Vivek Singh Bhandral known as Kuky by his loved ones and as ‘Bhandu’ by those who served alongside him was born on 16th January 1970 in MH Golconda to then 2/Lt. Pritam Singh Bhandral and Mrs. Rajkumari Bhandral.
Childhood and Education
Vivek was born in a family of Army officers. He was a third-generation officer. His father served in 9 Maratha Light Infantry. His father’s first posting was in Nagaland where he had seen the Kuky tribe, who were great warriors. Vivek was given this nickname after that tribe. Vivek’s initial days were spent in his village in Kangra, Himachal Pradesh. As a result, he learned only his mother tongue Dogri. In 1973, his father Capt. Bhandral got posted to Maratha Regimental Center in Belgaum. He and his wife wanted to seek admission for Vivek at St. Joseph School. But he didn’t even know Hindi, leave alone English. However, the school co-operated and gave admission to young Vivek. Soon, in a matter of few months, Vivek had not only learnt the new languages and coped with school, he had also topped his class. A testimony to his brilliance and dedication, even at that young age. He was an avid reader and very fond of photography, who loved to click lots of pictures of his surroundings, his family and friends. He also had a very good collection of books and had created an elegant library.

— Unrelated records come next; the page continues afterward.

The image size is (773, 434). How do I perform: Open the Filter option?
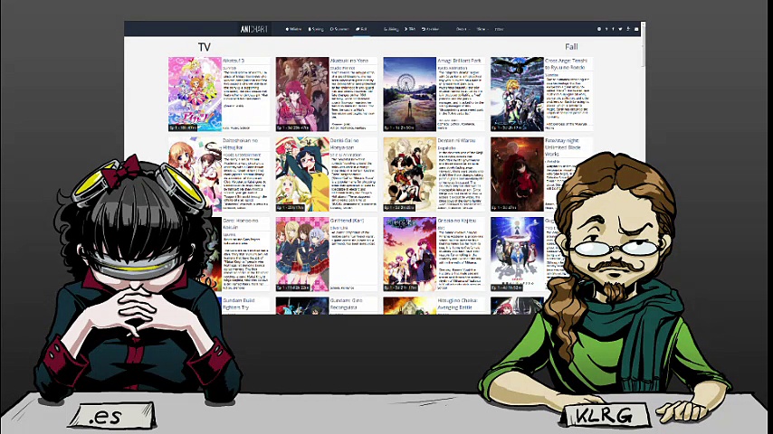499,29
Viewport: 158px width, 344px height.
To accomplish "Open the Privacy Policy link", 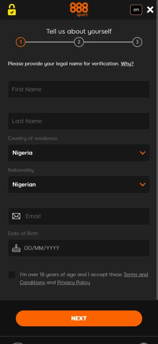I will pyautogui.click(x=74, y=283).

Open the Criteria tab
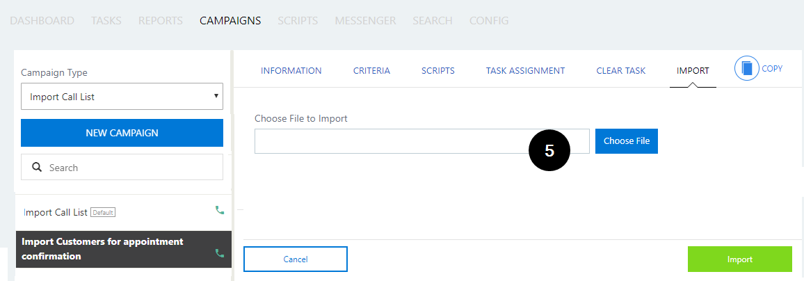point(372,71)
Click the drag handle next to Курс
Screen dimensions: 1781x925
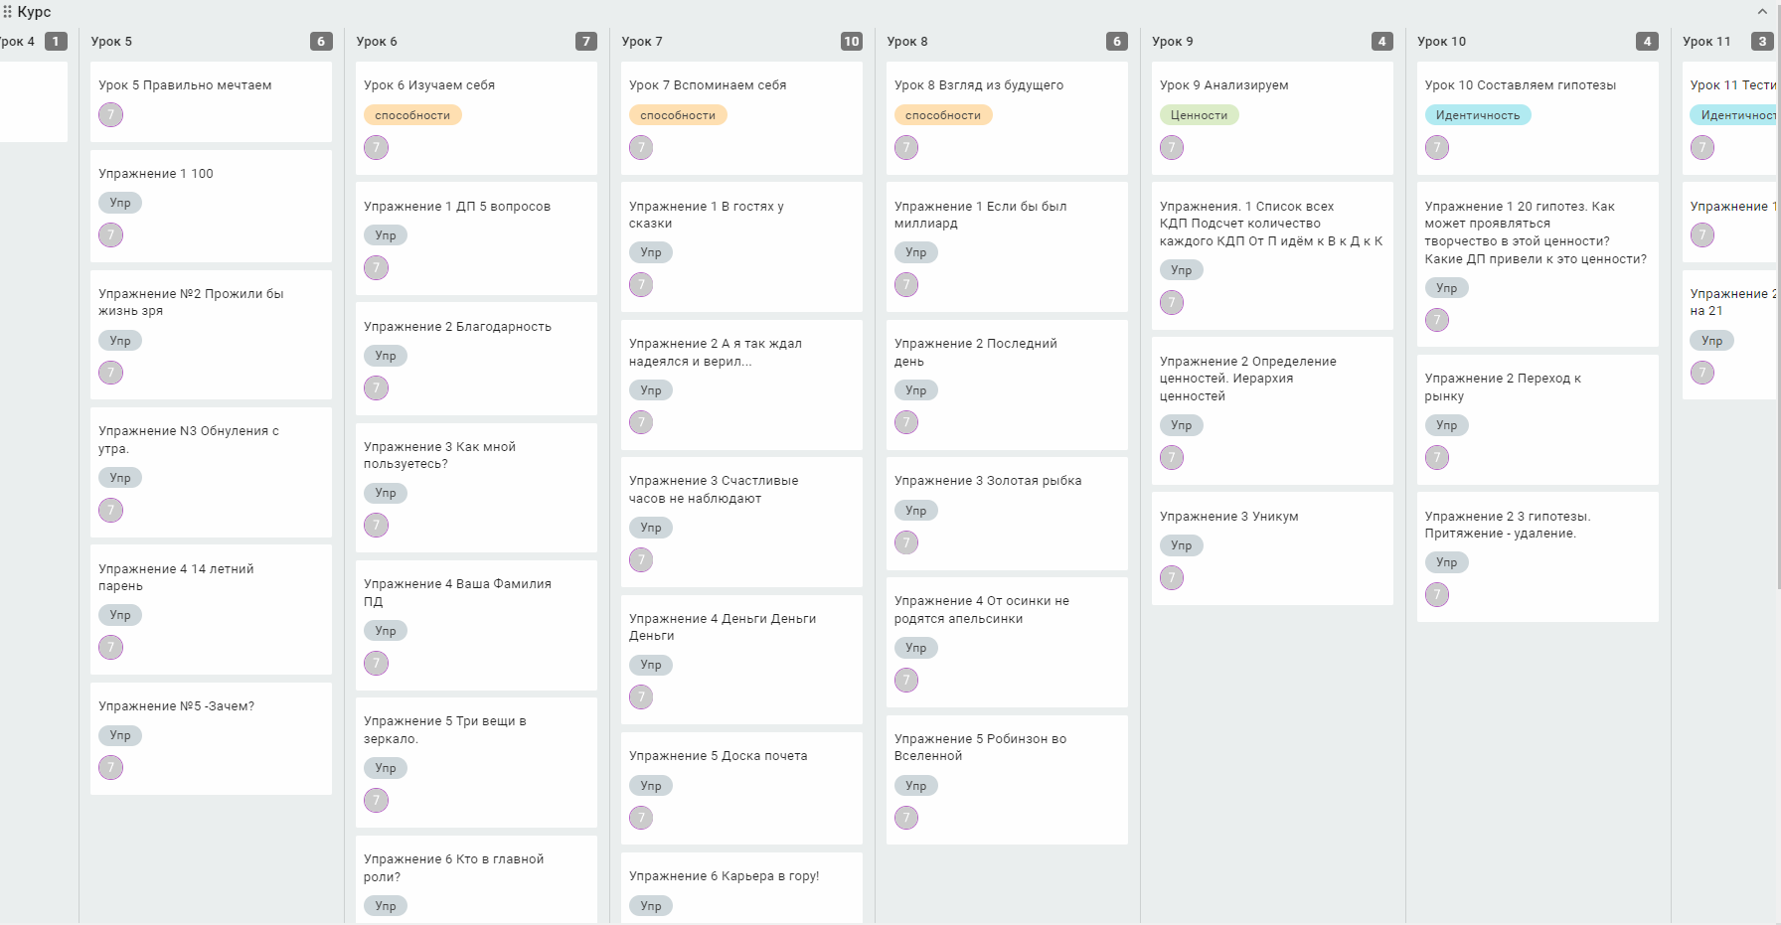click(x=7, y=12)
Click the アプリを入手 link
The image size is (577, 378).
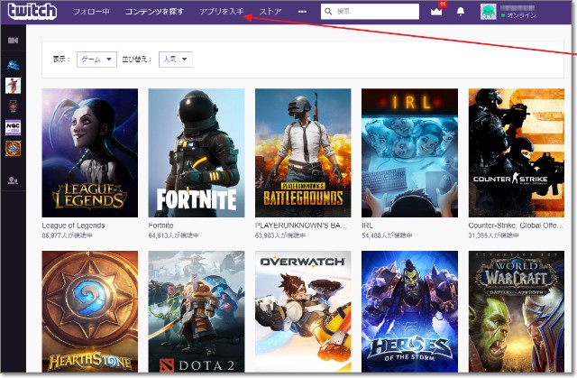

Like any other Army brat, he too did his schooling from schools in various places like Jallandhar, Assam etc. In 85, they reached Udhampur and both Vivek and his brother Vikram Singh started studying in Kendriya Vidyalaya there. Vivek became the school’s Sports Captain & also got selected for National coaching in Football but he declined it. When his father was handed over the command of 9 Maratha Light Infantry, he moved to Nowshera J & K but the family continued staying in Jammu where Vivek completed his graduation in B.Com.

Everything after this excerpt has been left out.